The cover of Silver Surfer #4 looks cool. Thor preparing for an attack while standing on the Bifrost bridge. John Buscema did a great job coming up with a cover like that. It is indeed one of the best Marvel comic covers of all time.

Nice effort. But ... in my opinion - yes I say opinion - a lot of balls have been dropped here. First off, Frank Miller is one of the greatest graphic artists of all time and he did countless awesome covers for Marvel. And then ... even worse ... Gil Kane created gold almost every time he drew a cover. He made books that totally sucked inside look like the best comic ever created just by the cover art.

I think you have a childhood affinity for Mike Keck, but come on! Any Miller or Kane cover - any one - is better than all but one of these Zeck covers. That guy is stiff!

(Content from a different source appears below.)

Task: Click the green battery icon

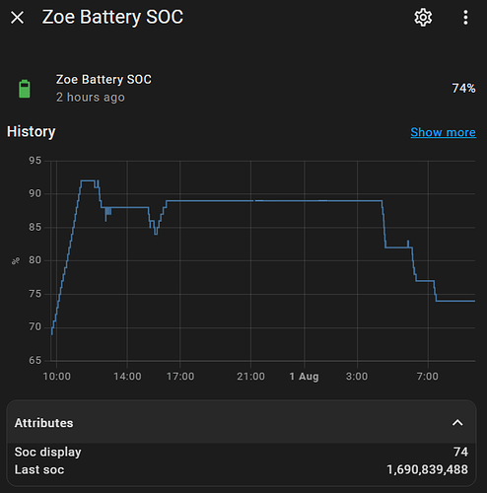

Thanks for your post though. Entertaining!

Not space for one Paul Smith X-Men nor a single Dr Strange cover... really???

Yep, really. If Paul Smith were going to make the list, it would likely be for X-Men #173 (the iconic black Wolverine and Rogue cover) or #168 (the equally iconic Kitty Pryde cover). You could certainly make a case for either of these replacing books in the 61-70 bracket. I just chose to go a different route.

As far as Doctor Strange, one earlier draft of this list did include the Jackson Guice cover from Doctor Strange #5. Which is one of my all-time favorites. I could also make a case for the BWS cover of Marvel Premiere #3. But again, these ended up getting cut in the final cuts.

There were certainly other viable options, but with only 70 spots, some had to be cut.